• [Rows from a dataset]
━━━
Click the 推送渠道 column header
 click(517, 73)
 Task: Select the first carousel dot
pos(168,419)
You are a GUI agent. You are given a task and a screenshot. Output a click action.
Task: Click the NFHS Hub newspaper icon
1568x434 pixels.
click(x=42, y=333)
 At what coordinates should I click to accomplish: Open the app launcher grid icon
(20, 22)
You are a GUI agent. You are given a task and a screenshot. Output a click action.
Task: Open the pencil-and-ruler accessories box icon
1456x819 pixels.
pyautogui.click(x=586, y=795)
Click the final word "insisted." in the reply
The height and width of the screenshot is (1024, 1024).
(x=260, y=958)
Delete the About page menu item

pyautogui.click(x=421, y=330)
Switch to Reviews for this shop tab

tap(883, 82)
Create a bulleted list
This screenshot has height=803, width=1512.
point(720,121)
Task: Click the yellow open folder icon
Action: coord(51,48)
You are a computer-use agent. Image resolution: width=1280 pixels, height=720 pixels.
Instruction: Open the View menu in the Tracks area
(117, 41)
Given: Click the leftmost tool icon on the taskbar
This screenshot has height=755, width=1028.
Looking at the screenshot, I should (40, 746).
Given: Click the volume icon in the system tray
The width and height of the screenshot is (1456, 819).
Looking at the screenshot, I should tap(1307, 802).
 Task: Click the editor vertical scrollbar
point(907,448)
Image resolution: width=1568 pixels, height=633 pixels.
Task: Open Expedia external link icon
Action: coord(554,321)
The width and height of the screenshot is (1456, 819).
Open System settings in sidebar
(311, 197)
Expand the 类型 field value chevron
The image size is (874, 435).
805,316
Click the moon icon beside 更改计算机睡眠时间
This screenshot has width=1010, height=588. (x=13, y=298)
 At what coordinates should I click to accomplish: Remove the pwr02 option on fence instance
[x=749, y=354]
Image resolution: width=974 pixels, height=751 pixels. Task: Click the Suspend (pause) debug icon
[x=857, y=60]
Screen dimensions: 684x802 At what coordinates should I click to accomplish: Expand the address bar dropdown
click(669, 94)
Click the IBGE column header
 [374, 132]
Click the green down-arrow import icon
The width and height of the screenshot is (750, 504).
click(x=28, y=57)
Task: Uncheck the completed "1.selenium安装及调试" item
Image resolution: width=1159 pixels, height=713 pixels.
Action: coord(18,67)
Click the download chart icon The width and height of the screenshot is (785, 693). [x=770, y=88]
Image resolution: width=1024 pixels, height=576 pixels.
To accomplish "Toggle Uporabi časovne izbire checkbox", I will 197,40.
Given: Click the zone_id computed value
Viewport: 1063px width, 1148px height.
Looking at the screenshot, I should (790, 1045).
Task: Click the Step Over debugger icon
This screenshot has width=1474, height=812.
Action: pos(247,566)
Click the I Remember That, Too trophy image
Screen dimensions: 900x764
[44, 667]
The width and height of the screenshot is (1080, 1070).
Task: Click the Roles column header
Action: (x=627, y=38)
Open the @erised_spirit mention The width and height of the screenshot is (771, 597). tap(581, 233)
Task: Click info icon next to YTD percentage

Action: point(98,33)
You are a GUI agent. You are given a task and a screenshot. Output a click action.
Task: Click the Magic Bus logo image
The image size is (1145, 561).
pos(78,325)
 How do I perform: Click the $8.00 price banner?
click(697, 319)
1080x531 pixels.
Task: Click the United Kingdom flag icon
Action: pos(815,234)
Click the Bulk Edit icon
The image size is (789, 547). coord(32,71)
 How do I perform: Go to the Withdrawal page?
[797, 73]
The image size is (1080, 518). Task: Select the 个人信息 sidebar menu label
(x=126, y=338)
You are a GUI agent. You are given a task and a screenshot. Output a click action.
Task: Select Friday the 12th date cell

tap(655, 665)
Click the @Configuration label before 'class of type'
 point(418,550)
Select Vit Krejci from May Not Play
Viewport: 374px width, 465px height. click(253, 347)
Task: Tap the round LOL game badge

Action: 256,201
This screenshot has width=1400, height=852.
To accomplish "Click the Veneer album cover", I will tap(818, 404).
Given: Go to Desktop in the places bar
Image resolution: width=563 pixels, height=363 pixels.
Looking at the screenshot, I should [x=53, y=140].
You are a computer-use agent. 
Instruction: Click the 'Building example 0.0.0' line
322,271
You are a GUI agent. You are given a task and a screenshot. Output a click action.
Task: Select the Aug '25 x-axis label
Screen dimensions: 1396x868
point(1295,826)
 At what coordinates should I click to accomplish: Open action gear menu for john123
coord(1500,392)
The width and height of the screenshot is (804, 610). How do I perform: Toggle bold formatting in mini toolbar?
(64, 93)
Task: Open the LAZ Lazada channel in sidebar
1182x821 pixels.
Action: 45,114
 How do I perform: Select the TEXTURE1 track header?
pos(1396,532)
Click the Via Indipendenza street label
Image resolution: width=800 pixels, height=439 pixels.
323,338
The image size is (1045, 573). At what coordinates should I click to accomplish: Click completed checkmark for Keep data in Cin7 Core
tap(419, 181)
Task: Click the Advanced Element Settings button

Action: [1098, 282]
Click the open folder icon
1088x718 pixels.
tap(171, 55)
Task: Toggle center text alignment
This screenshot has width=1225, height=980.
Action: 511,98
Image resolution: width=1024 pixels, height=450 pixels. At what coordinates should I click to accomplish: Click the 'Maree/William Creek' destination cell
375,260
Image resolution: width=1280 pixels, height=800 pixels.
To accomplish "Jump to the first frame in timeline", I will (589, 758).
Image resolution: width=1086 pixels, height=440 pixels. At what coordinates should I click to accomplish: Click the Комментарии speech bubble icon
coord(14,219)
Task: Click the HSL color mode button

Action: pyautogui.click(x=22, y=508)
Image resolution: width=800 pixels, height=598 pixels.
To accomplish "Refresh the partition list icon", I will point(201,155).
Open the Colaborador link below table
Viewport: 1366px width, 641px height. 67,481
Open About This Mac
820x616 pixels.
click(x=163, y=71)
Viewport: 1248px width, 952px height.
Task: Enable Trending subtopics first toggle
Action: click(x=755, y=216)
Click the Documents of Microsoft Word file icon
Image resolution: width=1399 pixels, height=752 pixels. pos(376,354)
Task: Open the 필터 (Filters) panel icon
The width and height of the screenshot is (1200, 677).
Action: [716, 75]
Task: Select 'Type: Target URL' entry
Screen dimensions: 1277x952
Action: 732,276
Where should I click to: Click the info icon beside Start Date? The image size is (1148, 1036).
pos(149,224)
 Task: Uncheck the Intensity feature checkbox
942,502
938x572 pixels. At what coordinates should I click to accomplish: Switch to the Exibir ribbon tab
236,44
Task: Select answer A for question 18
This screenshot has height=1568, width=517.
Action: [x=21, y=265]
━━━
• [Work to complete] Repeat the lines from the one containing "Click the Bulk Edit icon" through the one containing "tap(655, 665)", including both of those lines.

• [Task response]
Click the Bulk Edit icon
The image size is (789, 547). coord(32,71)
 How do I perform: Go to the Withdrawal page?
[797, 73]
The image size is (1080, 518). Task: Select the 个人信息 sidebar menu label
(x=126, y=338)
You are a GUI agent. You are given a task and a screenshot. Output a click action.
Task: Select Friday the 12th date cell

tap(655, 665)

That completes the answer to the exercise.